Seis meses después de las últimas Elecciones Generales tenemos ante nosotros… otras Elecciones Generales. Déjenme que le haga un pequeño repaso y algunas preguntas sobre este asunto, sin ser yo un miembro de ningún comando desmovilizador que actúe a favor de una u otra trinchera, ni nada que se le parezca.
Desde el pasado 28 de abril, o incluso antes, los líderes de nuestros partidos se marcaron —a sí mismo o a otros— unas líneas rojas que han abocado a nuestro país a un bloqueo político
Durante estos meses hemos visto cómo PSOE y Unidas Podemos, en vez negociar, intentaban mutuamente doblarse la muñeca en ese pulso en el que convirtieron la investidura.
Al otro lado, Ciudadanos, un partido que emergió como respuesta al nacionalismo catalán, permitió, con no pocas desavenencias y dimisiones, que su líder se enrocara en otro ‘no es no’, similar al que Sánchez administró a Rajoy, y permitiera con ello la posibilidad de que fueran sus peores adversarios —los nacionalistas catalanes— quienes modularan la política de Moncloa, ofreciéndose investir al líder socialista —lo que no llegó a ocurrir por la subasta fallida de ministerios en la que entró Pablo Iglesias y el espejismo de obtener más escaños que le ofrecían a Pedro Sánchez las encuestas (y que hoy parecen las cuentas de la lechera—).
En resumen: nuestros representantes jugaron a ‘no decidir’ la investidura. Antepusieron sus estrategias y partidos a eso tan olvidado y postergado que se llama el interés general; y ahora nos ponen las urnas delante para que nosotros desbloqueemos… lo que ellos han bloqueado. Pero, ¿y si el resultado electoral es parecido y los bloques en cuestión no son capaces de permitir una próxima investidura para un nuevo Gobierno? ¿Iremos a unas terceras elecciones? ¿A unas cuartas? ¿Hasta cuándo tendríamos que hacer nosotros su trabajo?
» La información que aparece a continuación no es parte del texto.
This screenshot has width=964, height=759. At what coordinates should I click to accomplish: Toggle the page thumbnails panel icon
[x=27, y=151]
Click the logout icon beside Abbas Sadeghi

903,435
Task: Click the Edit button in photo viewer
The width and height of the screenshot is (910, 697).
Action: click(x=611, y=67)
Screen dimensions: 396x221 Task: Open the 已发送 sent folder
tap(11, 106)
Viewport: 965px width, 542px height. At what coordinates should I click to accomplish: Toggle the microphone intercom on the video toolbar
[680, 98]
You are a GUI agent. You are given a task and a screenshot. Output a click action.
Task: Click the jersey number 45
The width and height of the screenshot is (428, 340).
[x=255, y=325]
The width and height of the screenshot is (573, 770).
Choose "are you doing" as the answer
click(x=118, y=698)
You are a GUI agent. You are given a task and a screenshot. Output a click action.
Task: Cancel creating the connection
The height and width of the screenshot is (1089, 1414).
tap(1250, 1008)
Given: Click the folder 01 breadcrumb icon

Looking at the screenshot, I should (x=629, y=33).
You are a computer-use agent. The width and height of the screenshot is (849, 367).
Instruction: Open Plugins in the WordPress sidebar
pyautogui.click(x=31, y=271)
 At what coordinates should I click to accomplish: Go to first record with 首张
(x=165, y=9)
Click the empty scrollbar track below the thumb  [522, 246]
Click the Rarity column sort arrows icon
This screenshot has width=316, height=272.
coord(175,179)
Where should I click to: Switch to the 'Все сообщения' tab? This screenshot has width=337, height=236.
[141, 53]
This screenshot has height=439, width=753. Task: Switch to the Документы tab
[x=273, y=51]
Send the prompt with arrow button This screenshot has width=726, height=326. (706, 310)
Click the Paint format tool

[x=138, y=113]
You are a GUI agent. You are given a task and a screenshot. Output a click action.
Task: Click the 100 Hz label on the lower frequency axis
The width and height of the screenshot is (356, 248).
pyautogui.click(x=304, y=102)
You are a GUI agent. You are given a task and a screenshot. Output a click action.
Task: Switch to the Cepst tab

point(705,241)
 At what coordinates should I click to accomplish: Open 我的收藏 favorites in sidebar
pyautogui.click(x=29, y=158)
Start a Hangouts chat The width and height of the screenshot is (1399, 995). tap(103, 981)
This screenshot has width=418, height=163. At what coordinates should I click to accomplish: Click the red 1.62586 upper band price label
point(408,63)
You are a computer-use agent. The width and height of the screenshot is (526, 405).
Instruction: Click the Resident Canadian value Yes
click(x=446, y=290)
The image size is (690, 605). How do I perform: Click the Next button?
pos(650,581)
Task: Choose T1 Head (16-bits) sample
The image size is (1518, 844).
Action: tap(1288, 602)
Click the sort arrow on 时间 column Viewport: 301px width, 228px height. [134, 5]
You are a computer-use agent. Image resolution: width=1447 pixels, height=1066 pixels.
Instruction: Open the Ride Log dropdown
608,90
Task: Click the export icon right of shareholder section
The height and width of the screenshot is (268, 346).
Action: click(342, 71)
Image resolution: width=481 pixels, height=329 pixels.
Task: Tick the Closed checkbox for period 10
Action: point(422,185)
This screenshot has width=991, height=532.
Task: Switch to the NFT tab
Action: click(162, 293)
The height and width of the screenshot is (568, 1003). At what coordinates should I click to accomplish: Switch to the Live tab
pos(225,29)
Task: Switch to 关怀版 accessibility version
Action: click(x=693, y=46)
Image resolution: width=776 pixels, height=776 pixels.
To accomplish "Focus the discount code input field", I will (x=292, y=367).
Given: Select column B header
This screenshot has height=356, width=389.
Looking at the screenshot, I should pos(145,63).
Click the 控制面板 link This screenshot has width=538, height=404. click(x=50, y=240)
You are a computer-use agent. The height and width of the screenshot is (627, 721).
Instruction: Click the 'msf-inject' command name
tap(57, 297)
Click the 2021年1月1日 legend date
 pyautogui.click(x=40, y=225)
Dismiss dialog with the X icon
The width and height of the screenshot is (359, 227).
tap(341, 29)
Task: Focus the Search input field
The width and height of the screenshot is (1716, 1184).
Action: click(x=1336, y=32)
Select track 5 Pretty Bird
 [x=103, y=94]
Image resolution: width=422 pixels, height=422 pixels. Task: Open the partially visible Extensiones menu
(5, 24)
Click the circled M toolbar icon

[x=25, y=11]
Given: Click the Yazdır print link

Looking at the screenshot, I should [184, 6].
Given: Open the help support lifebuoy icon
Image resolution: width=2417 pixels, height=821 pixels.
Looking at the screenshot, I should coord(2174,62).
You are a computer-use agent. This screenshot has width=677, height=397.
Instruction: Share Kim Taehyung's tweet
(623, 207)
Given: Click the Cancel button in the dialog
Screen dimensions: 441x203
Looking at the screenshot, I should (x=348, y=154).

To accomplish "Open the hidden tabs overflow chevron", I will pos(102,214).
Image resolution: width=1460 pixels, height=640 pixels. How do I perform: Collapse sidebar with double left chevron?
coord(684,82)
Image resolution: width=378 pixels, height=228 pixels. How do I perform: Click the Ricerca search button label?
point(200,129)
Esta repetición electoral —como la que ya vivimos en 2016— es una magnífica forma de deteriorar nuestra democracia—por más que algunos insistan en que votar mucho es muy bueno—; pero también es una oportunidad de vernos frente al espejo que nos devuelve a nuestra clase política; una clase de un perfil tan bajo como de dudosa competencia o capacidad. Pero un espejo que, además, suele ser fiel reflejo de nuestra propia sociedad —como nos recordaba días atrás el escritor Arturo Pérez Reverte— y que nos devuelve una imagen de país de una calidad más que cuestionable.
Termino con el título de esta columna: estoy harto y no pienso ir a votar. Harto de esta espiral de mediocridad y de embrollos políticos. El país ya eligió a unos representantes para que buscasen solución a sus problemas; no para que ellos creasen otros y nos pidan ahora que se seamos nosotros los que se los arreglemos acudiendo a votar. Que no cuenten conmigo.